Sayfa:
──────────────────────────────

• Sonuç bulunamadı

Günümüzde toplumsal hayatta temel ihtiyaçların giderilmesinden öte, çağın sunduğu yeniliklerle ihtiyaçların yeniden tanımlandığı bir süreç söz konusudur. Toplumsal hayat ihtiyaç dengesi için yeni bir takım kavramlar ve olgular geliştirmiştir. Hayat tarzı ve yaşam doyumu gibi kavramlar, yeni ihtiyaçların tanımlanması için sıkça kullanılır olmuştur. Hayat tarzı; tüketimle, toplumun

katmanları arasında bir denetim bağı kurmaya zorlama sürecidir ve bu süreç her an yeniden şekillenen bir yapıya sahiptir. Bu bağlamda hayat tarzı ve kültürde yaşanan gelişmeler sadece bu alanlarla sınırlı kalmayıp yeni düşünce alanlarında kendini göstermektedir (Karaçor, 1999: 1). Hayat tarzı ile iç içe olan yaşam doyumunu net olarak tanımlamak oldukça zor görünmektedir. Kavrama adını veren, doyum sürecine ulaşmak tartışma konusudur. Doyum ile ilgili kavramsal yaklaşımlar netlikten yoksundur. Doyum çalışmaları, geniş uygulama alanlarına ve varsayımsal yapı kullanımlarına göre çeşitli farklılıklar arz etmektedir (Gülnar, 2007: 55). Yaşam doyumu bireyin hayattan beklentileri ile ilgilidir. Kişinin beklentilerinin karşılanma düzeyi, isteklerinin ne kadarına ulaşıp ulaşmadığı, yaşam doyum düzeyini oluşturmaktadır (Şahin, 2008).

“Yaşam doyumunu tanımlamak mümkün müdür?” tartışmaları devam ede dursun, yaşam doyumu durumunu anlamak adına, karşımıza çıkan en büyük süreçlerden birinin “kazanmak” davranışı olduğu görülmektedir (Çetinkaya, 1992: 31). Kazanma davranışına götüren süreçte bireyin “ihtiyacı olduğunu düşünmesi” kilit noktayı oluşturmaktadır. Kazanma davranışı açısından aile yaşam doyumu, farklı açılardan değerlendirilebilmektedir. Biyolojik işlev, psikolojik işlev, eğitim işlevi, toplumsal işlev, kültürel işlev ve ekonomik işlev gibi aile işlevleri, bu kazancın konusunu oluşturmaktadır.

──────────────────────────────

Görünür hedeflerin konumunu bulmaya ilişkin veri
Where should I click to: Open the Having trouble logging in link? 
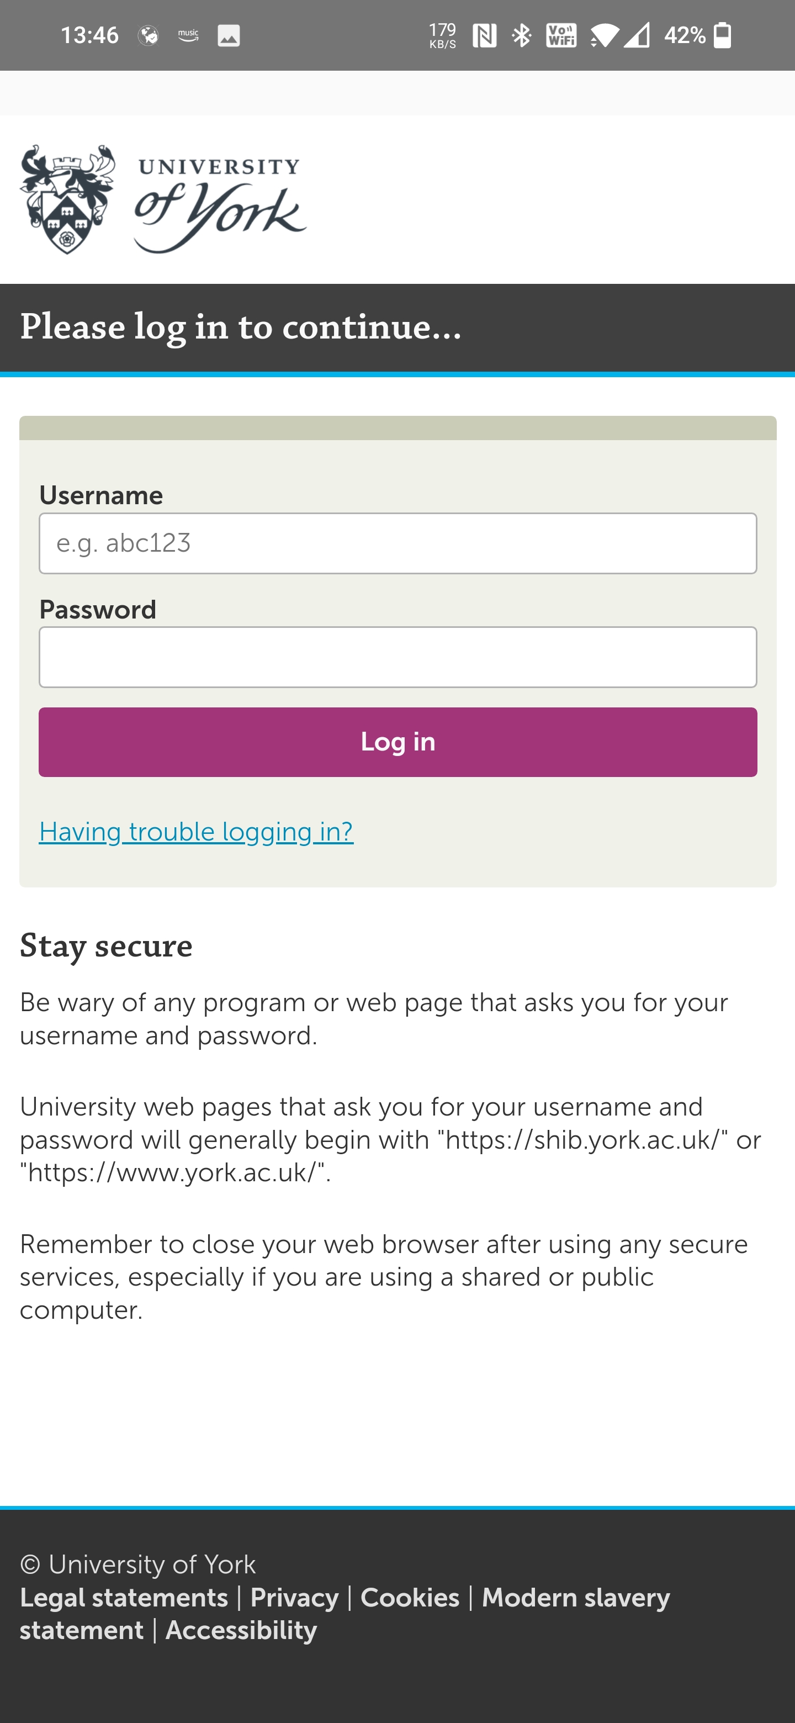[197, 832]
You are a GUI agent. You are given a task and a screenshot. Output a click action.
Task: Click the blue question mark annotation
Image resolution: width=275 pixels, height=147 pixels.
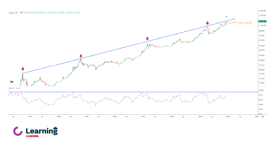pos(226,17)
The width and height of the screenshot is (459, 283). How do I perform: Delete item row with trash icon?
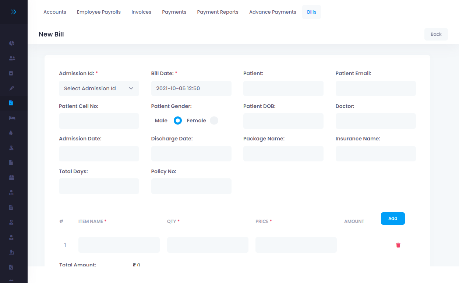[398, 245]
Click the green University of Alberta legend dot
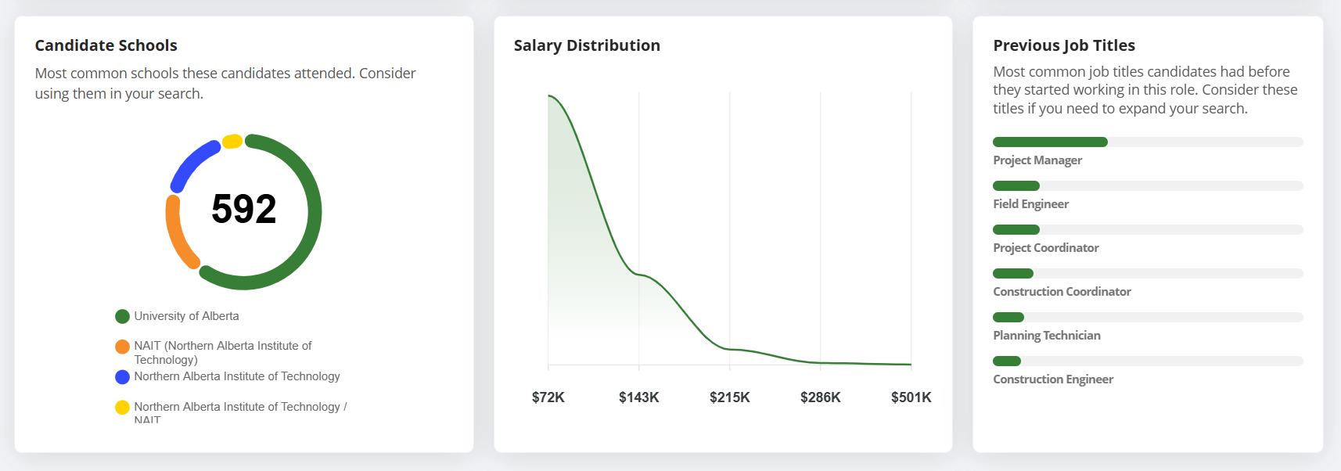Screen dimensions: 1341x471 point(122,316)
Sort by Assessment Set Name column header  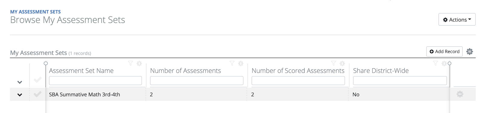point(81,71)
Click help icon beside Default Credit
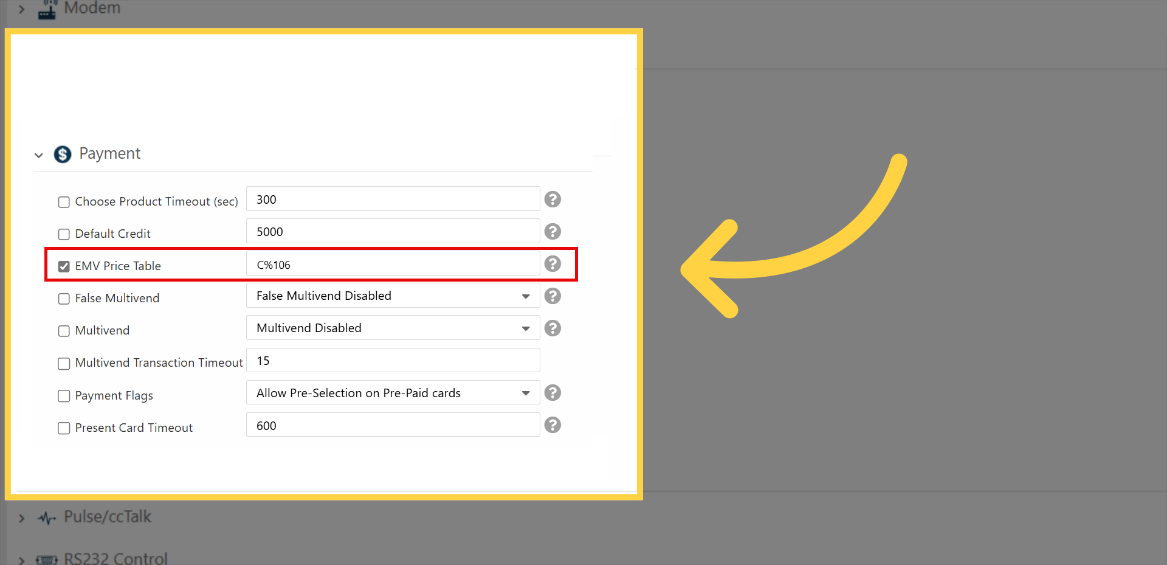The height and width of the screenshot is (565, 1167). click(x=552, y=232)
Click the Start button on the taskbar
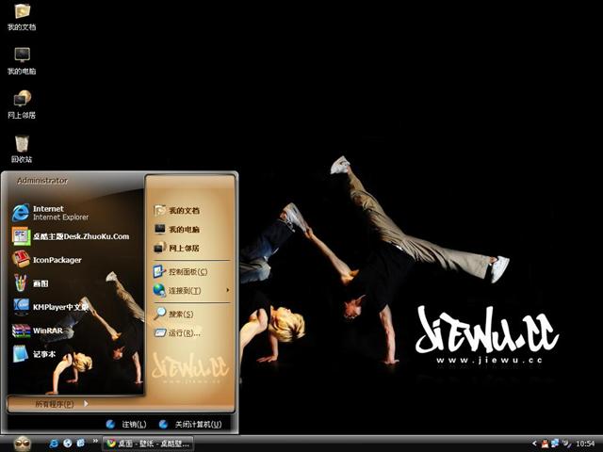Screen dimensions: 603x452 23,443
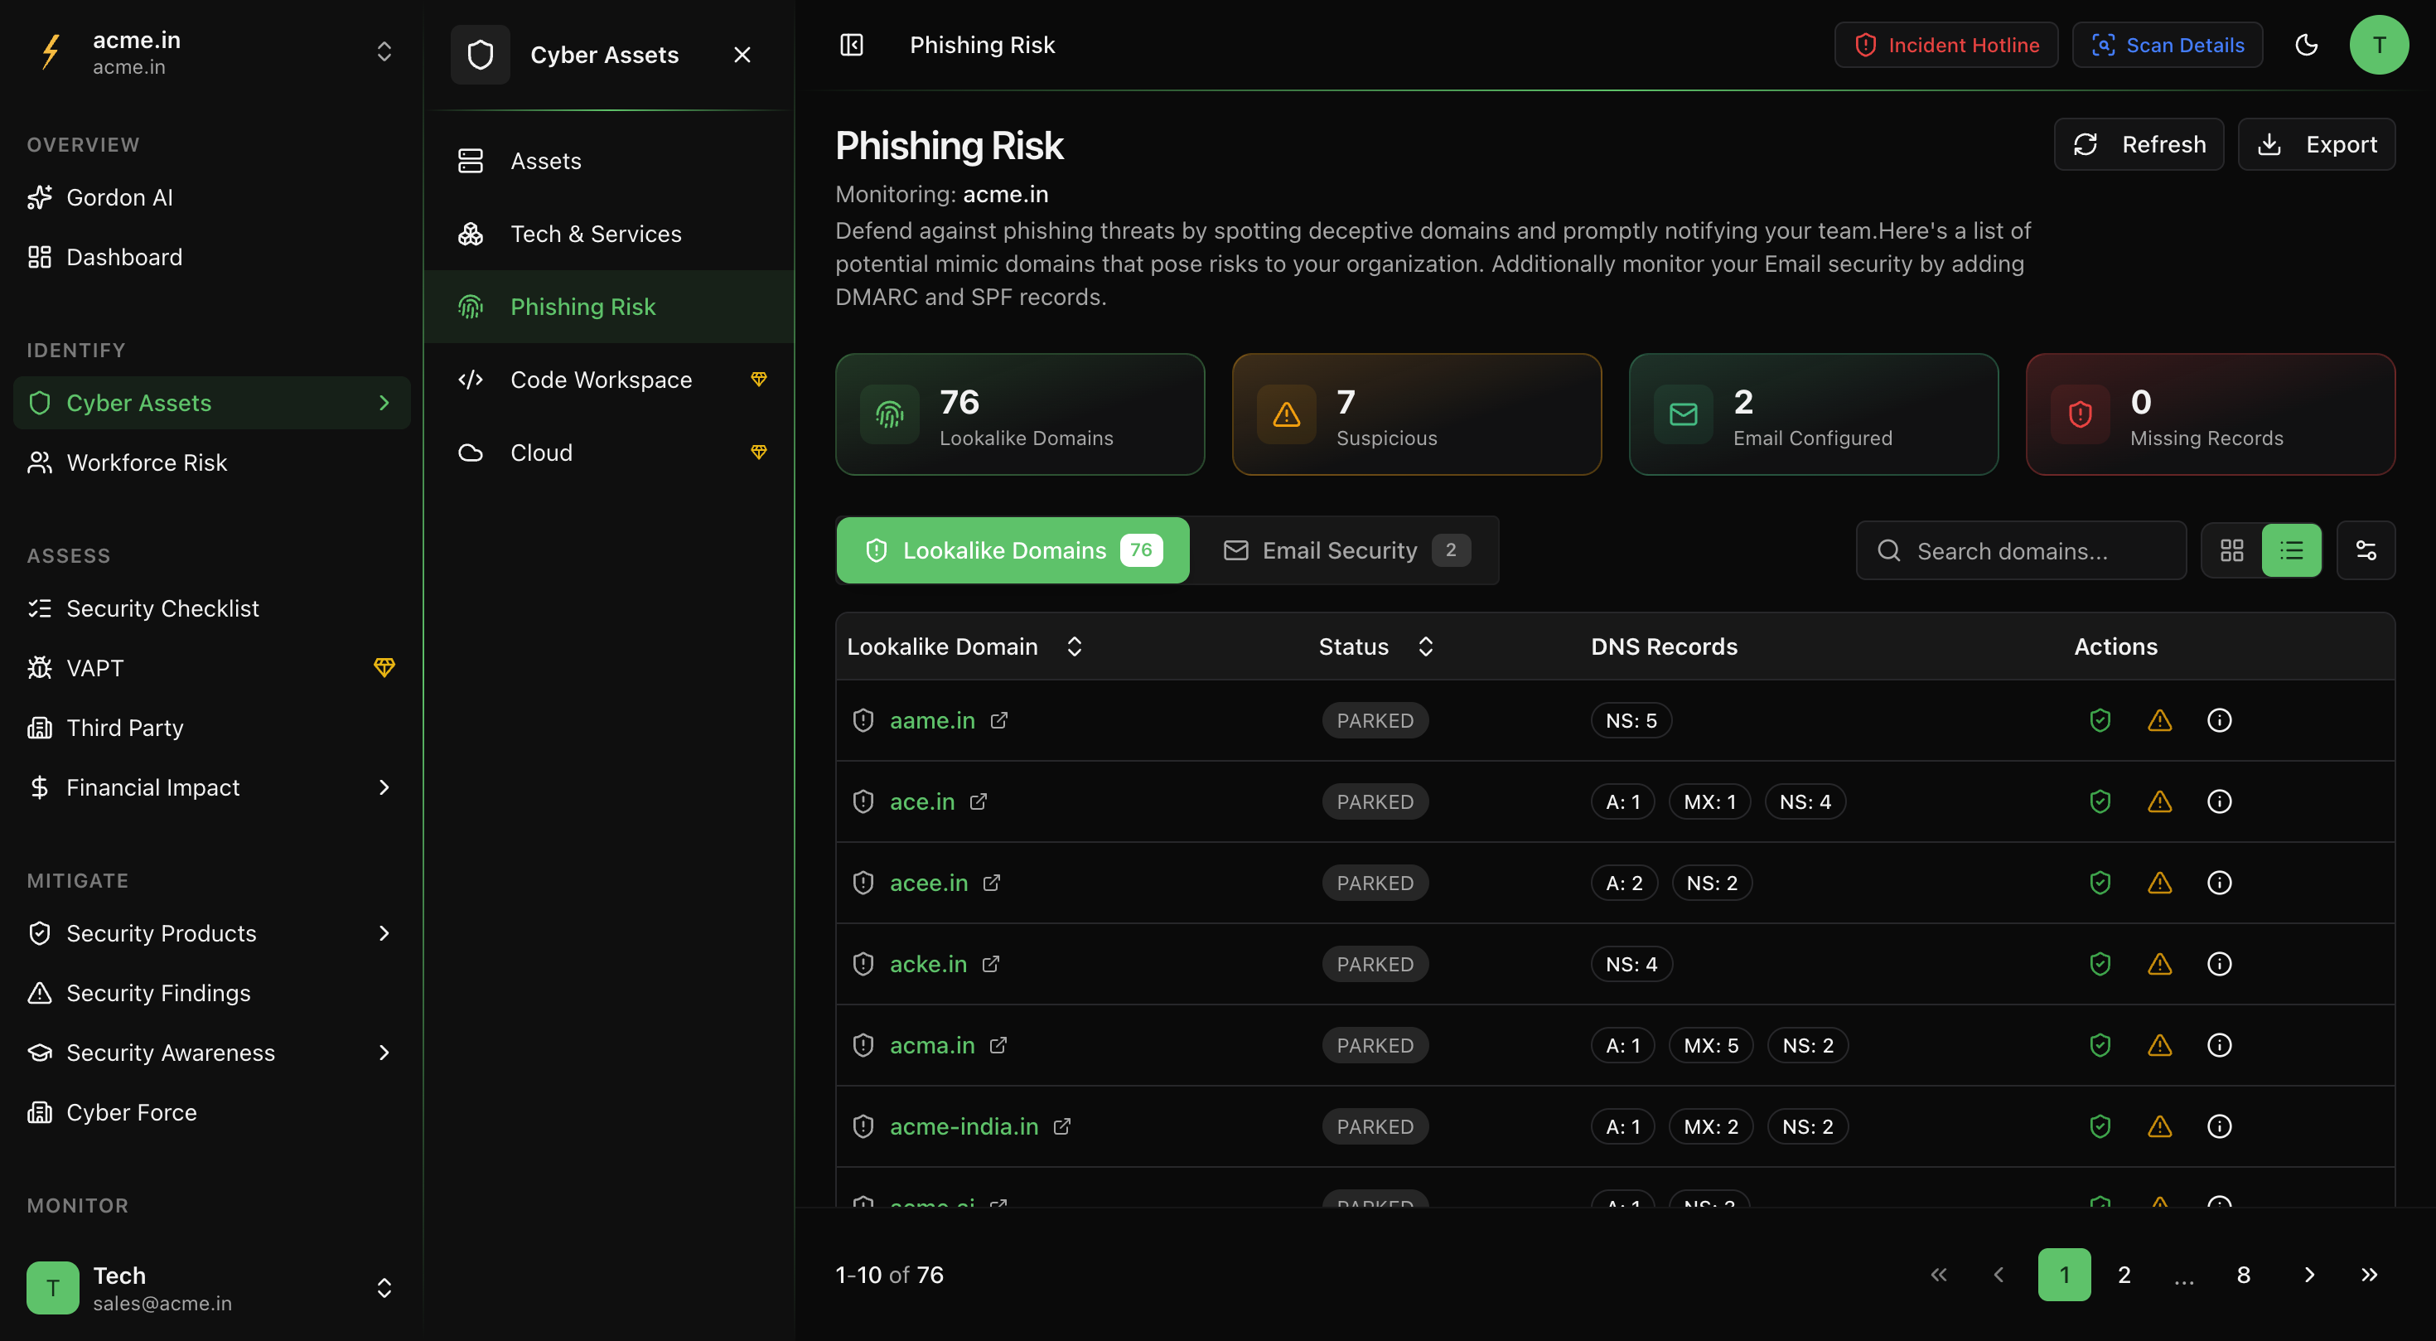This screenshot has height=1341, width=2436.
Task: Open filter settings sliders icon
Action: point(2365,550)
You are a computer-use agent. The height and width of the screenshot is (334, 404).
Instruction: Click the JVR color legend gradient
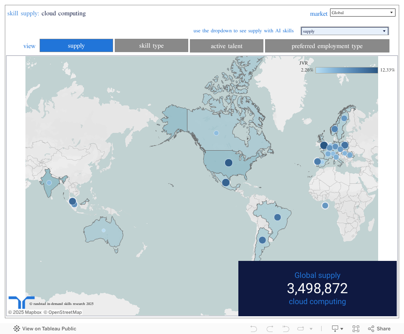click(x=347, y=70)
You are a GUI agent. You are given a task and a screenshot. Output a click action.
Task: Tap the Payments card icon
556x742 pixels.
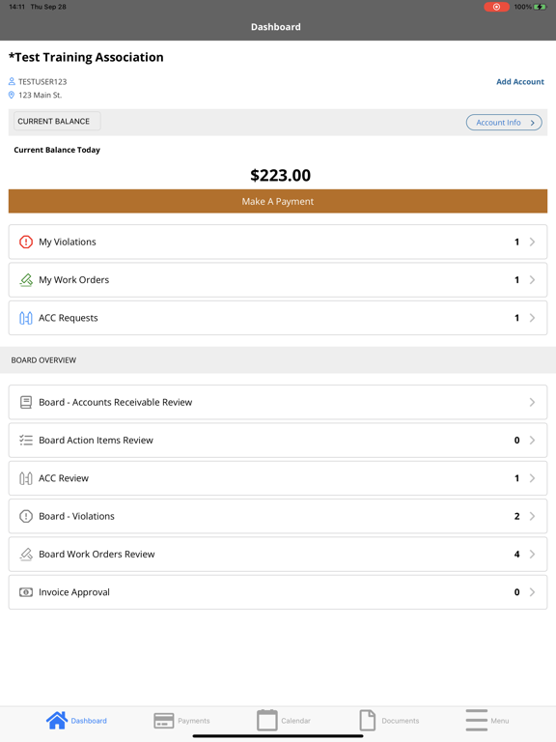pos(163,721)
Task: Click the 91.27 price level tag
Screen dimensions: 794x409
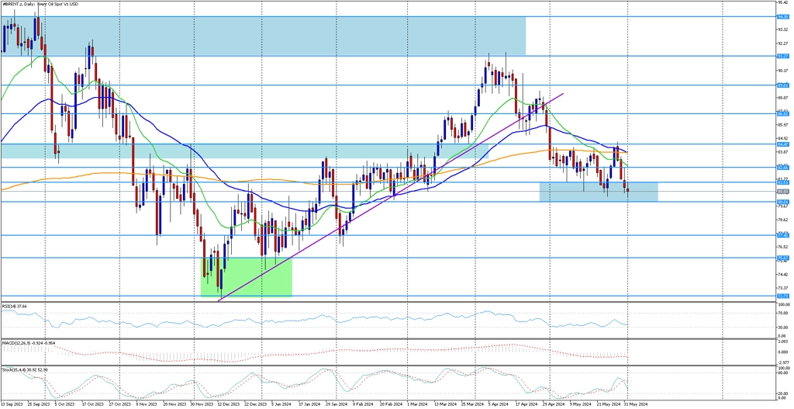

──────────────────────────────

Yapılacak iş: Yukarıdaki yaşam doyumu metninde "katmanları arasında bir" ifadesinden başlayıp "oluşturmaktadır (Şahin, 2008)." ifadesine kadar uzanan her şeyi kelimesi kelimesine aktarır mısınız?

Tam çıktı:
katmanları arasında bir denetim bağı kurmaya zorlama sürecidir ve bu süreç her an yeniden şekillenen bir yapıya sahiptir. Bu bağlamda hayat tarzı ve kültürde yaşanan gelişmeler sadece bu alanlarla sınırlı kalmayıp yeni düşünce alanlarında kendini göstermektedir (Karaçor, 1999: 1). Hayat tarzı ile iç içe olan yaşam doyumunu net olarak tanımlamak oldukça zor görünmektedir. Kavrama adını veren, doyum sürecine ulaşmak tartışma konusudur. Doyum ile ilgili kavramsal yaklaşımlar netlikten yoksundur. Doyum çalışmaları, geniş uygulama alanlarına ve varsayımsal yapı kullanımlarına göre çeşitli farklılıklar arz etmektedir (Gülnar, 2007: 55). Yaşam doyumu bireyin hayattan beklentileri ile ilgilidir. Kişinin beklentilerinin karşılanma düzeyi, isteklerinin ne kadarına ulaşıp ulaşmadığı, yaşam doyum düzeyini oluşturmaktadır (Şahin, 2008).